Continuing the anthology movies of the ‘40s, Fun and Fancy Free takes a slightly different approach by limiting the anthology to two longer shorts with a framing device featuring Jiminy Cricket. The first short, the story of Bongo the circus bear is interesting to examine as it has the same skeleton of numerous romantic stories. The second story, a take on Jack and the Beanstalk with Mickey, Donald and Goofy, demonstrates some interesting shortcuts for characterization.
The first short is framed as an audio story narrated on a record. It is the story of Bongo, a circus bear who escapes to the woods. The beginning of the short plays out very straightforward. On the stage he’s the star of the show, but off the stage he’s poorly treated by the circus master. He longs to escape the drudgery of performing show after show and eventually gets his chance. Throughout the short the antagonist changes several times. First it is the circus master, but then it shifts to nature itself as Bongo has difficulty initially getting used to life in the woods. Finally it shifts to a rival for the affections of a cute lady bear he meets. The romantic subplot of this piece is prototypical of many romantic plots in movies and TV shows. It goes something like this:
- Boy meets girl
- Boy and girl get along fine
- There is a misunderstanding that forces them apart.
- Misunderstanding is resolved and they live happily ever after.
In this case the misunderstanding is caused by the cultural difference between Bongo and the forest bears. In the forest it turns out these bears slap each other as a show of affection. One of many things I doubt these early shorts could get away with today. But, there is still the issue of the rivalj, but Bongo also overcomes him.
As the Bongo story wraps up the film shifts back to Jiminy Cricket as he moves the viewer from that story to the next one. In this case, that involves visiting a small party next door, which consists of a boy and girl, and a ventriloquist with two dummies. The next story is told by the ventriloquist, with the children or his dummies occasionally chiming in with their own thoughts.
The story itself is a retelling of Jack and the Beanstalk, but with Mickey in the starring role, along with Donald and Goofy along for the ride. Since it uses characters that are already known, there isn’t a lot of focus on developing them. It’s more just the established personalities bouncing off each other. This works well for a short, where there’s not a lot of time for character development anyway, but would fall flat in something longer, since it would really limit the viewer’s connection to the characters.
Indeed, there’s not much of a character arc at all. While there is still the trading of the cow for magic beans, there’s never any lesson implied in it. They never come back to it in either a positive or negative way. It’s just something that moves the story forward.
The story overall is not about the characters, but the action going on. While we see Mickey, Donald and Goofy are hungry at the beginning that still does every little to drive their actions beyond selling the cow. Throughout the story, the characters are reacting more than they’re acting. There’s never even a choice about going up the beanstalk or not, it happens to them while they sleep. They do decide to go to the castle, but not for any particular reason than curiosity.

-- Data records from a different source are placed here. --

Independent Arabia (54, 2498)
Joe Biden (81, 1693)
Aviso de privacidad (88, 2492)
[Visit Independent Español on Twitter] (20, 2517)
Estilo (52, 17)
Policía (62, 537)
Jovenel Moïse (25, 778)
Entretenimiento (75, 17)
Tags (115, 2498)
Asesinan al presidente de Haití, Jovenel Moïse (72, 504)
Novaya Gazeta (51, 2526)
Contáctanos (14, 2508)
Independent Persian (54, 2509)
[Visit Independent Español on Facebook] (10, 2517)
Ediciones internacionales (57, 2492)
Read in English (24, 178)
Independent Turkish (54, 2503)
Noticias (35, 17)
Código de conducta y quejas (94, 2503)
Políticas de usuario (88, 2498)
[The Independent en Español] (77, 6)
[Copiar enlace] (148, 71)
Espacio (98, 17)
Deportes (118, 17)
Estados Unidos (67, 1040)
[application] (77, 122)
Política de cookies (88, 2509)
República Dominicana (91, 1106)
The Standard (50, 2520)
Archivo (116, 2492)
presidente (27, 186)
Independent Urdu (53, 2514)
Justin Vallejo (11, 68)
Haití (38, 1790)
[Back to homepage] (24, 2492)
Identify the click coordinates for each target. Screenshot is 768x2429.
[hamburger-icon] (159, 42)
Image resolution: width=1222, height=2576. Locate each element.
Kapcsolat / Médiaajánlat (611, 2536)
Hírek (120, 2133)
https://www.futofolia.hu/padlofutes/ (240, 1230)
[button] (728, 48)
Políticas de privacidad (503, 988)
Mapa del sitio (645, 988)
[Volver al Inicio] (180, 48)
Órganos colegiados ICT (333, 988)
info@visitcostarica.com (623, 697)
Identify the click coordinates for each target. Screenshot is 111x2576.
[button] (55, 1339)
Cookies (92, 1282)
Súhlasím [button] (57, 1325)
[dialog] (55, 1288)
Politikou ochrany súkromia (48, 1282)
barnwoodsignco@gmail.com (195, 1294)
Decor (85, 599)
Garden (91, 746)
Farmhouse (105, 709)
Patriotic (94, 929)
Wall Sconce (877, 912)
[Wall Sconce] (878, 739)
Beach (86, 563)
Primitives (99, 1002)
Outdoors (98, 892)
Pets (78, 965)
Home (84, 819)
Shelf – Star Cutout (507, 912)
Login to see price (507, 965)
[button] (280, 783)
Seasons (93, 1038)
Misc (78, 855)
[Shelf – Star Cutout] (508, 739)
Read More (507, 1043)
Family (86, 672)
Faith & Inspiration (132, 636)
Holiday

Once in the castle, the drive of hunger does come again briefly, as they rush up to eat the food from the giant’s table. But then the giant is introduce, conveniently singing about his powers, acting as a quick introduction to the audience of his abilities, so when it comes up later as a plot point it doesn’t feel strange. It is also helped by the ventriloquist explaining the giants abilities, and also building up how evil and cruel he is.
After the giant discovers the intruders it’s Mickey’s turn to play the hero, initially starting with him trying to outsmart the giant and trick him into turning into a bug so they can swat him. But when this fails and Donald and Goofy are locked up Mickey takes the lead again, getting the key from the giant and proceeding to escape. The end of the story comes rapidly, as they cut down the beanstalk while the giant is climbing down, letting him fall to his doom.
The two shorts are quite enjoyable on their own. The story of Bongo provides a look at shifting antagonist throughout the story, and also the framework of a very typical romantic story. The Jack and the Beanstalk short provides some examples at shortcuts of characterization, by using established characters and by using songs and narrators to straight up tell you about a character. While these aren’t always the best options, they are quick, and work well when you have limited time to tell the story.